Karahantepe archaeological site excavations provide new information about the ancient past and human settlement patterns.
The site is known for its stratified layers of occupation that span a wide range of historical periods, including the Neolithic, Chalcolithic, and Early Bronze Ages. These layers reveal a complex history of human habitation and cultural evolution.
The works are continuing under the leadership of Prof. Dr. Necmi Karul in the area where more than 250 “T”-shaped standing stones, resembling the structures at Göbeklitepe and believed to belong to the Neolithic period, have been identified. Göbeklitepe, which is also included in the UNESCO World Heritage List, and this newly discovered site with its similar T-shaped pillars, collectively contribute to our understanding of the ancient past and the cultural evolution of the region.
Karul emphasized their strong emphasis on the excavations in the region, noting that they anticipate these archaeological excavations in the first villages dating back 12,000 years to highlight the contribution to Şanlıurfa’s history of civilization.
Karul mentioned that they will continue their work in 10 archaeological sites, including Karahantepe, Göbeklitepe, and the sites excavated in previous years. He highlighted that they have conducted year-long studies on evaluating the findings obtained from the remains uncovered at Karahantepe last year.

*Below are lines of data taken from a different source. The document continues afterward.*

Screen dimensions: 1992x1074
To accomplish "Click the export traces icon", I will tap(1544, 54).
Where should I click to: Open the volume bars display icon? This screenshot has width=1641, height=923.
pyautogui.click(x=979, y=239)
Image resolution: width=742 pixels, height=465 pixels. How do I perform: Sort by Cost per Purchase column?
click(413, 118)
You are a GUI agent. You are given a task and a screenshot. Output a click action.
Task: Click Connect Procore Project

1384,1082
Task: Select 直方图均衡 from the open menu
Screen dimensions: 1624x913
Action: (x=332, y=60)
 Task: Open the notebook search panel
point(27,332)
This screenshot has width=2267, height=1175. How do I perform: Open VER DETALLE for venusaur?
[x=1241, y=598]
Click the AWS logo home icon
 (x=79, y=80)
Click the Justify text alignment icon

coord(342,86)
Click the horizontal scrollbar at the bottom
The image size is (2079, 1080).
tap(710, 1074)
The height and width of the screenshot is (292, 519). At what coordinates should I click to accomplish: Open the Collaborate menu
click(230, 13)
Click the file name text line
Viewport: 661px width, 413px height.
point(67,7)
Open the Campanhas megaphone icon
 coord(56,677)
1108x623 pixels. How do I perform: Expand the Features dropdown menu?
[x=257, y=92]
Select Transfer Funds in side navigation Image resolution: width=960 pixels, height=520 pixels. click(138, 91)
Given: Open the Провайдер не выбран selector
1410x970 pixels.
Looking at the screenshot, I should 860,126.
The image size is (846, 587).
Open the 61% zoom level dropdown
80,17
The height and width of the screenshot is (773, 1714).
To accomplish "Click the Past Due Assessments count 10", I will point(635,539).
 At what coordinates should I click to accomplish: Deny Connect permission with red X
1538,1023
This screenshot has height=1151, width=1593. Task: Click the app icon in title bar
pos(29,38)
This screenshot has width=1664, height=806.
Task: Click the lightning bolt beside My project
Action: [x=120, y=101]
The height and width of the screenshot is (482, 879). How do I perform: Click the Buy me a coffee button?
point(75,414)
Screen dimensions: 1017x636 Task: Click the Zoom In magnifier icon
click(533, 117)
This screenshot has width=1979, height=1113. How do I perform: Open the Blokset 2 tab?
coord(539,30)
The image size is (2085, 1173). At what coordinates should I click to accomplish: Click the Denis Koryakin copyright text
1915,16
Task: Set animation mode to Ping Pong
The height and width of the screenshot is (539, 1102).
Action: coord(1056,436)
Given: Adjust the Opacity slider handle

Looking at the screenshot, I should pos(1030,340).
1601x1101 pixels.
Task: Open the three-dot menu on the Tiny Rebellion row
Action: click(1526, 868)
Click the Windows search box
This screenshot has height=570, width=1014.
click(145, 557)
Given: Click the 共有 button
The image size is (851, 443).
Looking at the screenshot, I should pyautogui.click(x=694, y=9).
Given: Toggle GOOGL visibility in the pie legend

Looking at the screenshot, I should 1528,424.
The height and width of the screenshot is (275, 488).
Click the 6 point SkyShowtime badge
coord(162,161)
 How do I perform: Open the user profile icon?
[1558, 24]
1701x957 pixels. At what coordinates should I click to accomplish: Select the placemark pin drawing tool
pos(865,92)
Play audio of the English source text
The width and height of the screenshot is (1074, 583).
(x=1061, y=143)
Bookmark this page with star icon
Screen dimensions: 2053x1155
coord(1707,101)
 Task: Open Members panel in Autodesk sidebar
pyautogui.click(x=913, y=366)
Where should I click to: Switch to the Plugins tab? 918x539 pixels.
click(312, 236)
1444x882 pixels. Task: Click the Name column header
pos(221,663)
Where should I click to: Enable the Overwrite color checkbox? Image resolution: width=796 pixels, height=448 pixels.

Regarding these findings, he specifically pointed out the results related to archaeobotanical data and provided the following information:
“We particularly came across the wild seeds of wheat, barley, and legumes. But we also encountered a very small number of species that could be examples of domesticated wheat and barley. This gives us answers to questions about whether, at the beginning of settlement, humans were still leading a hunter-gatherer life and gradually started domestication and agriculture. However, these are not definitive conclusions based on a small dataset; we can say that these findings are indicative of our potential to find answers to our questions over time.”